Lay out each line of the entries below as a Markdown table with two columns, Row and Line, numbering the rows and skipping blank lines.

────────

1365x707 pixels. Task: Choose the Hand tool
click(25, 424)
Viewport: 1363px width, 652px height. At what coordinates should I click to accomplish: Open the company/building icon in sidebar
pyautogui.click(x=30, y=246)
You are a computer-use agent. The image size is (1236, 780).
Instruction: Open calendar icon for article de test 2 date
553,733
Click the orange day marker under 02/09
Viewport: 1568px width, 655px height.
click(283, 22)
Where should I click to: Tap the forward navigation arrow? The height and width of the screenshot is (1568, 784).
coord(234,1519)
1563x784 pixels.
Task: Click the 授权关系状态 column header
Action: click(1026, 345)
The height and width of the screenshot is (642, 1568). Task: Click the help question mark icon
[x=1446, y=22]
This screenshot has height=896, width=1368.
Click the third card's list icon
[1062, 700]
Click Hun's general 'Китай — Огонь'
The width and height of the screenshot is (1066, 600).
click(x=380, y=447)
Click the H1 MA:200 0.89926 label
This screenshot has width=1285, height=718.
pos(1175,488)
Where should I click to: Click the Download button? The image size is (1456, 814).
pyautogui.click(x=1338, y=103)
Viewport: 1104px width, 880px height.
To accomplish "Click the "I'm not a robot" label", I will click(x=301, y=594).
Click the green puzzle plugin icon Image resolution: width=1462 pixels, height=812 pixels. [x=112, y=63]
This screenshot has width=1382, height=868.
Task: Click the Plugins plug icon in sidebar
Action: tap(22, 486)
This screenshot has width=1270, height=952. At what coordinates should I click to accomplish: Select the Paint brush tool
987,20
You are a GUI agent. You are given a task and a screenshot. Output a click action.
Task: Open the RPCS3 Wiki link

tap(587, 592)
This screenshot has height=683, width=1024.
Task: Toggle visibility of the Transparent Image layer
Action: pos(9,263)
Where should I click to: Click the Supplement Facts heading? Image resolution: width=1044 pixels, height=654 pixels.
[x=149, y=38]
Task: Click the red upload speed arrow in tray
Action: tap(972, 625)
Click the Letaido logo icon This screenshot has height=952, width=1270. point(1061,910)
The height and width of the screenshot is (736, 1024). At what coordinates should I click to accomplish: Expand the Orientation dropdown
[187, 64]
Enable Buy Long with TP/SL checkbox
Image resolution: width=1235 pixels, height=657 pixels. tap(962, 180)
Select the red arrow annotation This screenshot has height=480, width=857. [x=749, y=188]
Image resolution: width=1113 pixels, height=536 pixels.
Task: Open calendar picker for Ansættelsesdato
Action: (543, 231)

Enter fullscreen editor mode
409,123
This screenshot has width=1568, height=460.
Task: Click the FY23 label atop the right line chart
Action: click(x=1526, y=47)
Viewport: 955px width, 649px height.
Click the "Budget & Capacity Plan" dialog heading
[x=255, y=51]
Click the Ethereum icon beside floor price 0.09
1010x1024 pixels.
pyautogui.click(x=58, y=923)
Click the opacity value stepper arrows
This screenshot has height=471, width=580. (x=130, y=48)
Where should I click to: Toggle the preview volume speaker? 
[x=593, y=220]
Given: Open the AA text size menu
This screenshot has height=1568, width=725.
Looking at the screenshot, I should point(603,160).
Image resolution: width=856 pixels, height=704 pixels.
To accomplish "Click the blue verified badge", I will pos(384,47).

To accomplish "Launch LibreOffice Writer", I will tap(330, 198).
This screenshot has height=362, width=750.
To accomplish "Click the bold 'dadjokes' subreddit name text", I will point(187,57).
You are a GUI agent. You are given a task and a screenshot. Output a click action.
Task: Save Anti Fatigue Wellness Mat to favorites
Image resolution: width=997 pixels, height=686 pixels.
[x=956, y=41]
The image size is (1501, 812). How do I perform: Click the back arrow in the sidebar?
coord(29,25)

────────

▶ [Response to this exercise]
| Row | Line |
|---|---|
| 1 | 1365x707 pixels. Task: Choose the Hand tool |
| 2 | click(25, 424) |
| 3 | Viewport: 1363px width, 652px height. At what coordinates should I click to accomplish: Open the company/building icon in sidebar |
| 4 | pyautogui.click(x=30, y=246) |
| 5 | You are a computer-use agent. The image size is (1236, 780). |
| 6 | Instruction: Open calendar icon for article de test 2 date |
| 7 | 553,733 |
| 8 | Click the orange day marker under 02/09 |
| 9 | Viewport: 1568px width, 655px height. |
| 10 | click(283, 22) |
| 11 | Where should I click to: Tap the forward navigation arrow? The height and width of the screenshot is (1568, 784). |
| 12 | coord(234,1519) |
| 13 | 1563x784 pixels. |
| 14 | Task: Click the 授权关系状态 column header |
| 15 | Action: click(1026, 345) |
| 16 | The height and width of the screenshot is (642, 1568). Task: Click the help question mark icon |
| 17 | [x=1446, y=22] |
| 18 | This screenshot has height=896, width=1368. |
| 19 | Click the third card's list icon |
| 20 | [1062, 700] |
| 21 | Click Hun's general 'Китай — Огонь' |
| 22 | The width and height of the screenshot is (1066, 600). |
| 23 | click(x=380, y=447) |
| 24 | Click the H1 MA:200 0.89926 label |
| 25 | This screenshot has width=1285, height=718. |
| 26 | pos(1175,488) |
| 27 | Where should I click to: Click the Download button? The image size is (1456, 814). |
| 28 | pyautogui.click(x=1338, y=103) |
| 29 | Viewport: 1104px width, 880px height. |
| 30 | To accomplish "Click the "I'm not a robot" label", I will click(x=301, y=594). |
| 31 | Click the green puzzle plugin icon Image resolution: width=1462 pixels, height=812 pixels. [x=112, y=63] |
| 32 | This screenshot has width=1382, height=868. |
| 33 | Task: Click the Plugins plug icon in sidebar |
| 34 | Action: tap(22, 486) |
| 35 | This screenshot has width=1270, height=952. At what coordinates should I click to accomplish: Select the Paint brush tool |
| 36 | 987,20 |
| 37 | You are a GUI agent. You are given a task and a screenshot. Output a click action. |
| 38 | Task: Open the RPCS3 Wiki link |
| 39 | tap(587, 592) |
| 40 | This screenshot has height=683, width=1024. |
| 41 | Task: Toggle visibility of the Transparent Image layer |
| 42 | Action: pos(9,263) |
| 43 | Where should I click to: Click the Supplement Facts heading? Image resolution: width=1044 pixels, height=654 pixels. |
| 44 | [x=149, y=38] |
| 45 | Task: Click the red upload speed arrow in tray |
| 46 | Action: tap(972, 625) |
| 47 | Click the Letaido logo icon This screenshot has height=952, width=1270. point(1061,910) |
| 48 | The height and width of the screenshot is (736, 1024). At what coordinates should I click to accomplish: Expand the Orientation dropdown |
| 49 | [187, 64] |
| 50 | Enable Buy Long with TP/SL checkbox |
| 51 | Image resolution: width=1235 pixels, height=657 pixels. tap(962, 180) |
| 52 | Select the red arrow annotation This screenshot has height=480, width=857. [x=749, y=188] |
| 53 | Image resolution: width=1113 pixels, height=536 pixels. |
| 54 | Task: Open calendar picker for Ansættelsesdato |
| 55 | Action: (543, 231) |
| 56 | Enter fullscreen editor mode |
| 57 | 409,123 |
| 58 | This screenshot has width=1568, height=460. |
| 59 | Task: Click the FY23 label atop the right line chart |
| 60 | Action: click(x=1526, y=47) |
| 61 | Viewport: 955px width, 649px height. |
| 62 | Click the "Budget & Capacity Plan" dialog heading |
| 63 | [x=255, y=51] |
| 64 | Click the Ethereum icon beside floor price 0.09 |
| 65 | 1010x1024 pixels. |
| 66 | pyautogui.click(x=58, y=923) |
| 67 | Click the opacity value stepper arrows |
| 68 | This screenshot has height=471, width=580. (x=130, y=48) |
| 69 | Where should I click to: Toggle the preview volume speaker?  |
| 70 | [x=593, y=220] |
| 71 | Given: Open the AA text size menu |
| 72 | This screenshot has height=1568, width=725. |
| 73 | Looking at the screenshot, I should point(603,160). |
| 74 | Image resolution: width=856 pixels, height=704 pixels. |
| 75 | To accomplish "Click the blue verified badge", I will pos(384,47). |
| 76 | To accomplish "Launch LibreOffice Writer", I will tap(330, 198). |
| 77 | This screenshot has height=362, width=750. |
| 78 | To accomplish "Click the bold 'dadjokes' subreddit name text", I will point(187,57). |
| 79 | You are a GUI agent. You are given a task and a screenshot. Output a click action. |
| 80 | Task: Save Anti Fatigue Wellness Mat to favorites |
| 81 | Image resolution: width=997 pixels, height=686 pixels. |
| 82 | [x=956, y=41] |
| 83 | The image size is (1501, 812). How do I perform: Click the back arrow in the sidebar? |
| 84 | coord(29,25) |